A ligand that donates an odd number of electrons to a metal is formally a radical and it is stabilized by bonding to the metal. A ligand that donates an even number of electrons to a metal is generally a neutral molecule and it is stable even if it is not bonded to the metal. Carbene or carbyne ligands are exceptions to this rule. The chemical formula of an organometallic compound is expressed in many cases without using the square brackets [ ] usual for such a complex, and we shall follow this convention in this book.
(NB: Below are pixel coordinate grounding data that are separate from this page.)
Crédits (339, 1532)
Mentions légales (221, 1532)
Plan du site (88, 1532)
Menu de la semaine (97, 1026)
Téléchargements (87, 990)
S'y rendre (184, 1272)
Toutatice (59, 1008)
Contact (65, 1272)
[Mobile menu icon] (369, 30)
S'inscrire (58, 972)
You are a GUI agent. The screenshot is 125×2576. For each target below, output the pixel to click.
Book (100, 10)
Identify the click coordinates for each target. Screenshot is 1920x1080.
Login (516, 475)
Table $5$ Hapticity and number of donating electrons of hydrocarbon ligands
Name Hapticity Number of electrons Example
Alkyl $\eta^{1}$ 1 W(CH3)6
Alkylidene $\eta^{1}$ 2 Cr(CO)5{C(OCH3)C6H5}
Alkene $\eta^{2}$ 2 K[PtCl3(C2H4)]
$\pi$-allyl $\eta^{3}$ 3 Ni($\eta^{3}$-C3H5)2
Diene $\eta^{4}$ 4 Fe(CO)3($\eta^{4}$-C4H6)
Cyclopentadienyl $\eta^{5}$ 5 Fe($\eta^{5}$-C5H5)2
Arene $\eta^{6}$ 6 Cr($\eta^{6}$-C6H6)2
Tropylium $\eta^{7}$ 7 V(CO)3($\eta^{8}$ -C7H7)
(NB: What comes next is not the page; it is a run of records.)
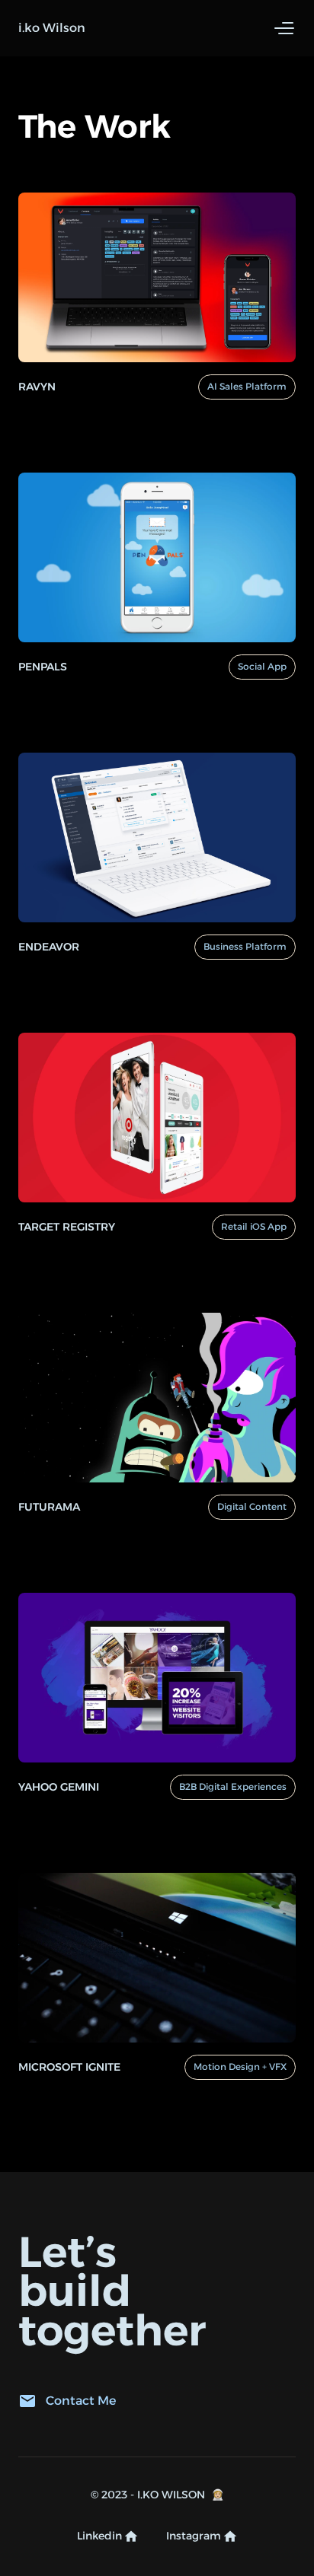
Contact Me (81, 2400)
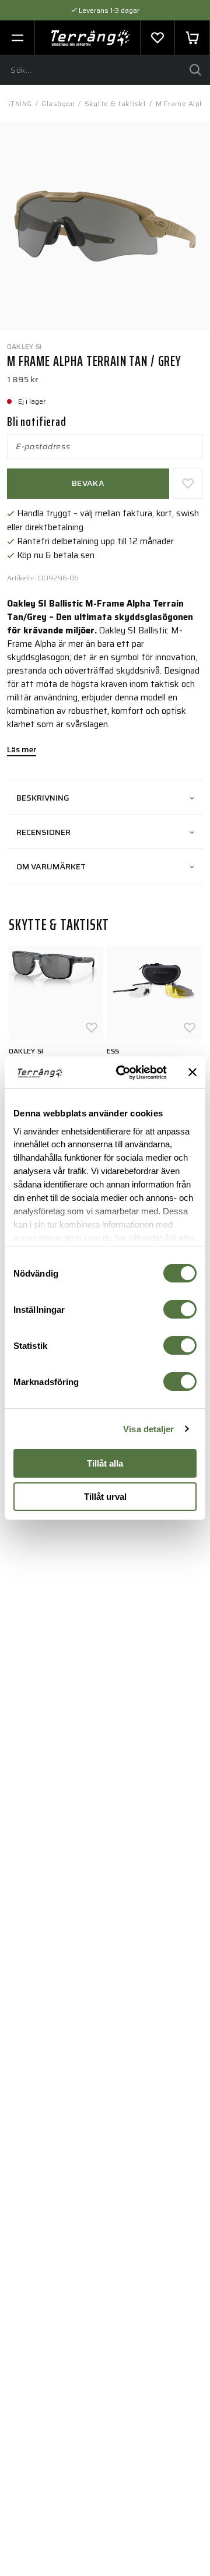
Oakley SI (24, 346)
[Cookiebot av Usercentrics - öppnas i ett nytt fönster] (123, 1072)
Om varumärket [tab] (51, 866)
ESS (113, 1050)
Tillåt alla (105, 1463)
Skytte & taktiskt (115, 103)
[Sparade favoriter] (157, 37)
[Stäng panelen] (192, 1072)
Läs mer (21, 750)
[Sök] (195, 69)
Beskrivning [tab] (42, 797)
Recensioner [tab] (43, 832)
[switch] (180, 1309)
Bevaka (88, 483)
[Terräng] (90, 38)
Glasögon (58, 103)
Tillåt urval (105, 1497)
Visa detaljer (148, 1429)
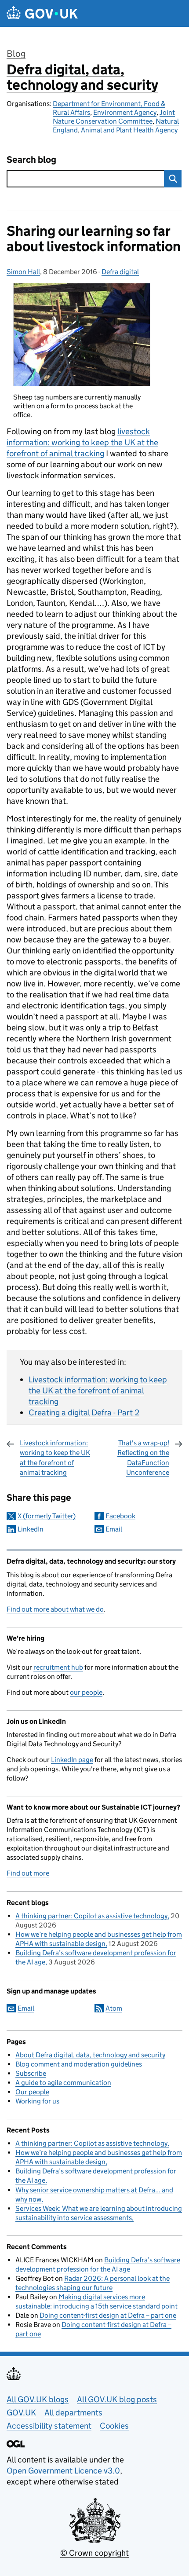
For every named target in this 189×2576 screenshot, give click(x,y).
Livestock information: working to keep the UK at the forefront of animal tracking (98, 1390)
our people (86, 1692)
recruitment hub (58, 1667)
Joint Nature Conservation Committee (114, 116)
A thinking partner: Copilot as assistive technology (91, 1916)
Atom (113, 2008)
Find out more (28, 1873)
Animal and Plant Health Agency (129, 130)
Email (113, 1529)
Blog (16, 53)
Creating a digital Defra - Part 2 (84, 1412)
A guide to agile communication (63, 2082)
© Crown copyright (94, 2553)
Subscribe (30, 2073)
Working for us (37, 2101)
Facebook (120, 1516)
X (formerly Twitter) (47, 1516)
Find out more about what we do (55, 1609)
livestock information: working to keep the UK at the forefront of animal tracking (82, 442)
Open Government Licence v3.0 (63, 2471)
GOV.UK (21, 2412)
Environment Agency (124, 112)
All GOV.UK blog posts (117, 2399)
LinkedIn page (72, 1759)
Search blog (31, 159)
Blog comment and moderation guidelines (78, 2064)
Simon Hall (23, 271)
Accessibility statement (49, 2426)
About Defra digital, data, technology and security (90, 2055)
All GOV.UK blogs (38, 2399)
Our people (32, 2092)
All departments (73, 2412)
Cyclooctatetraene $\eta^{8}$ 8 U($\eta^{8}$ -C8H8)2
Exercise $4$
Describe the difference between cyclopentadiene and cyclopentadienyl ligands.
Answer
The chemical formula of cyclopentadiene is C5H6 and it is bonded to a metal as a $\eta^{2}$ or $\eta^{4}$ ligand. The chemical formula of cyclopentadienyl is C5H5 and it is bonded to a metal as a $\eta^{1}$, $\eta^{3}$, or $\eta^{5}$ ligand.
Alkyl ligands
Alkyl or aryl transition metal compounds have M-C single bonds. In spite of many attempts over most of the course of chemical history, their isolation was unsuccessful and it was long considered that all M-C bonds were essentially unstable. Stable alkyl complexes began to be prepared gradually only from the 1950s. Cp2ZrCl(Pr),WMe6, CpFeMe(CO)2, CoMe(py)(dmg)2, (dmg = dimethylglyoximato), IrCl(X)(Et)(CO)(PPh3)2, NiEt2(bipy), PtCl(Et)(PEt3)2 are some representative compounds. Among various synthetic processes so far developed, the reactions of compounds containing M-halogen bonds with main-group metal-alkyl compounds, such as a Grignard reagent or an organolithium compound, are common synthetic routes. Especially vitamin B12, of which D. Hodgkin (1964 Nobel Prize) determined the structure, is known to have a very stable Co-C bond. Metal alkyl compounds which have only alkyl ligand, such as WMe6, are called homoleptic alkyls.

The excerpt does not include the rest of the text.